EXTRAIT FOURNI:
____________________
Depuis 1826, ils occupaient un hôtel particulier de la rue Saint-Dominique où Mme Swetchine avait ouvert un salon qui allait très rapidement devenir l'un des plus importants de la capitale. Elle le voulait différent des autres salons parisiens. Souhaitant qu'on vienne y échanger des idées sur la religion comme sur la politique, sur la mode comme sur le théâtre ou la littérature, elle entendait limiter son rôle à calmer les débats. Chateaubriand venait y lire quelques fragments de ses Mémoires. On y rencontrait également le baron de Bonald, Abel de Rémusat, Ballanche et Cuvier ou encore A. de Tocqueville, Lamartine, le baron d'Eckstein et l'abbé de Genoude. Les plus hautes personnalités du monde ecclésiastique, Mgr Lambruschini, le nonce et Mgr de Quélen, archevêque de Paris, comptaient également parmi les habitués. Désirant que l'Eglise acquière une véritable indépendance vis-à-vis de l’État, elle n'épargnait pas ses efforts pour que règne la concorde entre les catholiques, en particulier entre tous ceux qui participaient activement aux combats de l’Église

 C'est, à n'en pas douter, auprès de celle que Sainte-Beuve surnommera «la fille cadette de Saint Augustin», que Falloux approfondira ses réflexions sur le catholicisme. C'est aussi dans son salon qu'il prendra peu à peu quelques distances avec les tenants d'un légitimisme intransigeant. Esprit tolérant, bien que profondément monarchique, Mme Swetchine était plus que réservée à l’égard de tout ce qui pouvait tendre vers le pouvoir absolu. Ne confiait-elle pas à son amie la comtesse de Nesselrode, au lendemain des journées de juillet 1830: «La légitimité est un principe admirable, mais enfin il n'est qu'une partie de l'ordre et ne saurait tenir s'il est isolé2.» Affable, instruite et spirituelle, elle était d'un physique plutôt  disgracieux. L'abbé Guéranger, qui fit également partie du cercle des intimes du salon, raconte ainsi sa première entrevue, le 16 avril 1833, avec Mme Swetchine: «Je me trouvai en face d'une femme de cinquante ans, d'une taille courte, avec assez d'embonpoint, d'un visage étranger, louche de regard, aux mouvements un peu brusques, le tout tempéré d'une distinction rare, avec une expression de douceur et de bonté qu'on rencontre rarement au même degré3.»
____________________
(Entrées enregistrées)
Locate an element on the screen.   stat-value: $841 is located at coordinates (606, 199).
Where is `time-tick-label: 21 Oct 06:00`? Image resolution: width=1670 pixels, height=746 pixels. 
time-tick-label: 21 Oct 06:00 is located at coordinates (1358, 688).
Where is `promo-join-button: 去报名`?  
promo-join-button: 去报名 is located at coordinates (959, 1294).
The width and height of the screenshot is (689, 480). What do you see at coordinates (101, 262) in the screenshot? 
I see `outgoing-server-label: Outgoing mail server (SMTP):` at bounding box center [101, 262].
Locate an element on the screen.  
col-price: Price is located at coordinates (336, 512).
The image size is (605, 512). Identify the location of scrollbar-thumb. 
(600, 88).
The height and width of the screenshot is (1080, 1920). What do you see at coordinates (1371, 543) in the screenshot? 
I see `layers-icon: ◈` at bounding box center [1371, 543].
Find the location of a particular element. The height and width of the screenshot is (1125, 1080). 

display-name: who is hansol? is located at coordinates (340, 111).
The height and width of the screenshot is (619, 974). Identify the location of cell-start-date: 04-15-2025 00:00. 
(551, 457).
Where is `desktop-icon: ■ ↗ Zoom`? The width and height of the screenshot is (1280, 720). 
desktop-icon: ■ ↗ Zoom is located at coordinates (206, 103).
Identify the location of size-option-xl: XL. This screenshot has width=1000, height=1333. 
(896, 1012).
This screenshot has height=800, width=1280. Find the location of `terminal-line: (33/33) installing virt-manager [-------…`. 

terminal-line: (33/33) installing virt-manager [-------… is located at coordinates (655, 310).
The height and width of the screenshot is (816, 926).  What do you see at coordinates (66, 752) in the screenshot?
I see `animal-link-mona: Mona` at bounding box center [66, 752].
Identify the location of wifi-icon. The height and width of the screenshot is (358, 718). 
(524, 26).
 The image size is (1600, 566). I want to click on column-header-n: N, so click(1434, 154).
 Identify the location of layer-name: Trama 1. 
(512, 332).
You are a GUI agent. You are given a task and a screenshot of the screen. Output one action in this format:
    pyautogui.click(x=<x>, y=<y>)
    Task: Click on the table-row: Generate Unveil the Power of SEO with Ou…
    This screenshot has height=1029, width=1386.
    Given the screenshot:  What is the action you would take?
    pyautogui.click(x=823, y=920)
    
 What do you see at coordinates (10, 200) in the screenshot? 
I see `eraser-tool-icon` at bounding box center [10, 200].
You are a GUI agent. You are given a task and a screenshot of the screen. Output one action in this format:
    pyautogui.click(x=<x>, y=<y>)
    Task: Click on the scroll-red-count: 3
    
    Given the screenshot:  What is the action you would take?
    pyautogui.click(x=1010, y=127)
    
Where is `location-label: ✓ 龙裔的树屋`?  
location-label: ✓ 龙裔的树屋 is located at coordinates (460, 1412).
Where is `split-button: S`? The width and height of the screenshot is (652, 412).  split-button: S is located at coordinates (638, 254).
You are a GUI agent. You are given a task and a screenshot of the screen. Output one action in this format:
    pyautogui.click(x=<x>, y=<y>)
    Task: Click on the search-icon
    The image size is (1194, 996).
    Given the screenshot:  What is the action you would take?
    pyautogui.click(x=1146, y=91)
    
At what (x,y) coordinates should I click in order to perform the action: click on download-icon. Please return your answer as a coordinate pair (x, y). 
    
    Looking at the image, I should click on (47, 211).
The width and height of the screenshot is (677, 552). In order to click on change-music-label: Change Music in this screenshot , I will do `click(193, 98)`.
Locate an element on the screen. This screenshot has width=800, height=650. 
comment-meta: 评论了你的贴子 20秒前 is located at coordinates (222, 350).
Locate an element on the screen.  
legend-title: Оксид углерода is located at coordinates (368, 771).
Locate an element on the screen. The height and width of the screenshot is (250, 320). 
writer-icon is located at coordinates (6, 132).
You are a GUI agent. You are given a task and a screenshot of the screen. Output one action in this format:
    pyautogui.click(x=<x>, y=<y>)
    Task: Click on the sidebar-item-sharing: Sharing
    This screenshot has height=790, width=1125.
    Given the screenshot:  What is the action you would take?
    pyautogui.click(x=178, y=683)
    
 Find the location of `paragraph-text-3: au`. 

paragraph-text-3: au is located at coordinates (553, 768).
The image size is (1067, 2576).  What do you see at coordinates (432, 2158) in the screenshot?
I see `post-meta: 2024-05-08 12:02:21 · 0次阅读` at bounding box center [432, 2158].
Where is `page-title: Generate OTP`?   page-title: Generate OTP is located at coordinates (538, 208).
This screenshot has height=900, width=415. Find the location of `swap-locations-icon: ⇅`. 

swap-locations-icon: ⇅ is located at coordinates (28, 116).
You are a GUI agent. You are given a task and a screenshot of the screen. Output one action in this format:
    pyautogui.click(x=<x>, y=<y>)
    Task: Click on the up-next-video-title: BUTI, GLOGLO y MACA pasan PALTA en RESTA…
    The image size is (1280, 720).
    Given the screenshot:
____________________
CONSIGNE DE TRAVAIL A:
Recopiez intégralement l'extrait sur le salon de Mme Swetchine.
CONSIGNE DE TRAVAIL B:
Transcrivez à l'identique, parmi les lignes, celles qui vont de la ligne contenant « The height and width of the screenshot is (816, 926). » jusqu'à la ligne contenant « (512, 332). », incluse.
L'extrait et les lignes forment deux ensembles distincts.

SOLUTION PROPOSÉE A:
Depuis 1826, ils occupaient un hôtel particulier de la rue Saint-Dominique où Mme Swetchine avait ouvert un salon qui allait très rapidement devenir l'un des plus importants de la capitale. Elle le voulait différent des autres salons parisiens. Souhaitant qu'on vienne y échanger des idées sur la religion comme sur la politique, sur la mode comme sur le théâtre ou la littérature, elle entendait limiter son rôle à calmer les débats. Chateaubriand venait y lire quelques fragments de ses Mémoires. On y rencontrait également le baron de Bonald, Abel de Rémusat, Ballanche et Cuvier ou encore A. de Tocqueville, Lamartine, le baron d'Eckstein et l'abbé de Genoude. Les plus hautes personnalités du monde ecclésiastique, Mgr Lambruschini, le nonce et Mgr de Quélen, archevêque de Paris, comptaient également parmi les habitués. Désirant que l'Eglise acquière une véritable indépendance vis-à-vis de l’État, elle n'épargnait pas ses efforts pour que règne la concorde entre les catholiques, en particulier entre tous ceux qui participaient activement aux combats de l’Église

 C'est, à n'en pas douter, auprès de celle que Sainte-Beuve surnommera «la fille cadette de Saint Augustin», que Falloux approfondira ses réflexions sur le catholicisme. C'est aussi dans son salon qu'il prendra peu à peu quelques distances avec les tenants d'un légitimisme intransigeant. Esprit tolérant, bien que profondément monarchique, Mme Swetchine était plus que réservée à l’égard de tout ce qui pouvait tendre vers le pouvoir absolu. Ne confiait-elle pas à son amie la comtesse de Nesselrode, au lendemain des journées de juillet 1830: «La légitimité est un principe admirable, mais enfin il n'est qu'une partie de l'ordre et ne saurait tenir s'il est isolé2.» Affable, instruite et spirituelle, elle était d'un physique plutôt  disgracieux. L'abbé Guéranger, qui fit également partie du cercle des intimes du salon, raconte ainsi sa première entrevue, le 16 avril 1833, avec Mme Swetchine: «Je me trouvai en face d'une femme de cinquante ans, d'une taille courte, avec assez d'embonpoint, d'un visage étranger, louche de regard, aux mouvements un peu brusques, le tout tempéré d'une distinction rare, avec une expression de douceur et de bonté qu'on rencontre rarement au même degré3.»

SOLUTION PROPOSÉE B:
The height and width of the screenshot is (816, 926).  What do you see at coordinates (66, 752) in the screenshot?
I see `animal-link-mona: Mona` at bounding box center [66, 752].
Identify the location of wifi-icon. The height and width of the screenshot is (358, 718). 
(524, 26).
 The image size is (1600, 566). I want to click on column-header-n: N, so click(1434, 154).
 Identify the location of layer-name: Trama 1. 
(512, 332).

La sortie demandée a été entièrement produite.